Pas facile de se lancer dans la philo.

Ce petit livre regroupe les lettres que ce sont échangées, entre 1664 et 1665, le philosophe Spinoza et un courtier en grain, Blyenbergh, plein de curiosité pour la philosophie de Spinoza. C'est plutôt touffu pour moi, et écrit et traduit selon les règles de l'époque. Je suis bien content que le livre – qui s'adresse avant tout à des lycéens au minimum – contiennent de l'analyse de texte qui m'a aidé à éclairer ce que je lisais.

C'est Blyenbergh qui commence l'échange, en déclarant qu'il est fan de l'auteur et qu'il a des questions sur son livre « Les principes de la philosophie de Descartes ». Spinoza répond avec joie, croyant avoir affaire à un homme qui s'intéresse aux raisonnements philosophiques. Mais la deuxième lettre arrive comme un coup de théâtre. Blyenbergh, qui est calviniste, avoue que s'il doit choisir entre une explication philosophique et une affirmation issue de l'Écriture, c'est la deuxième qui l'emportera sans discussion. Spinoza comprend alors que leurs axiomes de base sont discordants, car lui voit l'Écriture comme une parabole destinée à expliquer les lois de Dieu au « vulgaire » (à celui qui ne réfléchit pas dessus), et donc certainement pas comme le Verbe incarné.
Les rapports se tendent dès lors. Les deux hommes font un usage intensif de raisonnements logiques directs ou par l'absurde, mais ils ne peuvent s'accorder car leurs points de départ ne sont pas les mêmes. Spinoza s'en aperçoit immédiatement mais tente malgré tout d'expliquer sa position, Blyenbergh ne comprend pas et insiste. Ils se voient physiquement une fois. Mais, lassé, Spinoza finit par rompre le contact.

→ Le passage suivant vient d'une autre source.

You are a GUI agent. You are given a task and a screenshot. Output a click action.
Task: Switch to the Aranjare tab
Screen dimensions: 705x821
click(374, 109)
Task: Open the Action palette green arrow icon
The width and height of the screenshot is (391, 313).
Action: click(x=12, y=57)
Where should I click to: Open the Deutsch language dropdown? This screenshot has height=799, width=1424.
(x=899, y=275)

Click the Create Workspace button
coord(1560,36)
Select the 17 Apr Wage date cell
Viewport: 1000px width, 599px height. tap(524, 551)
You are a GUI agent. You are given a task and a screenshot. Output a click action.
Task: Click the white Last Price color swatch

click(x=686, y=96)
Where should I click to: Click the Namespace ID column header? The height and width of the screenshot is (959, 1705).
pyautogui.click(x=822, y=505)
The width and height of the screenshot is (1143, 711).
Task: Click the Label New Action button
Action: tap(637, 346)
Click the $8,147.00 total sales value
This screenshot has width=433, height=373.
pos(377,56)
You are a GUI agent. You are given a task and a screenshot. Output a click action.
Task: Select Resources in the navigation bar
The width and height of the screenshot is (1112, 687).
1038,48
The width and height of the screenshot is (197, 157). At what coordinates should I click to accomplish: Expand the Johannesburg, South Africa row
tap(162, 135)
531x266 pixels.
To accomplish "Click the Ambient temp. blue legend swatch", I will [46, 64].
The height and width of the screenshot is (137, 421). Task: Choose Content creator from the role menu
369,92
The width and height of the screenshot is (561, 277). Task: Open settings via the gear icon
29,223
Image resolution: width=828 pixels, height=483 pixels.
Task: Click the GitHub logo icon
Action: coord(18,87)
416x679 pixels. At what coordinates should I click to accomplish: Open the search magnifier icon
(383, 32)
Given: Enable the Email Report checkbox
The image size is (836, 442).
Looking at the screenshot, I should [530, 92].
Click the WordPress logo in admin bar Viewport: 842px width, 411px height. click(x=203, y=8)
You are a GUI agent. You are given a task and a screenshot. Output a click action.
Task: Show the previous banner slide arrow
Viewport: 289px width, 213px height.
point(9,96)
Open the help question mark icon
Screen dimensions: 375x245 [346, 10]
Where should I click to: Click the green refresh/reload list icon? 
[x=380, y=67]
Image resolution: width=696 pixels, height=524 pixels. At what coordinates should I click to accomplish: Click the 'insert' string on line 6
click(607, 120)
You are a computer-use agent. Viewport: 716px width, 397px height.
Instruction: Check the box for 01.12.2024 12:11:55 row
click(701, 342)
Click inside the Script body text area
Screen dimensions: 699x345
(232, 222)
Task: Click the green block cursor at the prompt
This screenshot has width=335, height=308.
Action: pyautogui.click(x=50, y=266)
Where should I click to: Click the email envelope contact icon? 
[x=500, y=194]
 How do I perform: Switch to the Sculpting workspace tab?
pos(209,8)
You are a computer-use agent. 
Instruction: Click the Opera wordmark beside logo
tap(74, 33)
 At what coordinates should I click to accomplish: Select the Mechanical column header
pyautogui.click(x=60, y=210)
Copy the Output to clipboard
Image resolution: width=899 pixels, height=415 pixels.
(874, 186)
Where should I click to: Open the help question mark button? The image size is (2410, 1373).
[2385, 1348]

Il ne faut pas voir ici l'affrontement d'un érudit et d'un ignare fondamentaliste. Les deux hommes savent raisonner, mais Spinoza est peut-être plus affuté. On saisit certains éléments de la philosophie de Spinoza qui s'éloigne de la théologie. Il n'est pas en accord avec Descartes, par exemple sur le libre arbitre (Spinoza ne croit pas que cela existe, Descartes oui). Il ne croit pas qu'il existe quelque chose comme le Mal absolu, que Blyenbergh assimile au péché originel par exemple.
Les positions de Spinoza en plein XVIIe siècle ne sont pas faciles à tenir. D'autres ont été menacés du bûcher relativement peu de temps auparavant (Galilée c'est 40 ans avant). Lui-même a été exclu de la synagogue en 1656, avec des mots d'une violence incroyable : « Nous le maudissons comme Élie maudit les enfants et avec toutes les malédictions que l'on trouve dans la Loi. Qu'il soit maudit le jour, qu'il soit maudit la nuit ; qu'il soit maudit pendant son sommeil et pendant qu'il veille, etc. ».

Un livre peu facile à lire pour moi, donc, mais assurément intéressant, et éclairci par le dossier associé.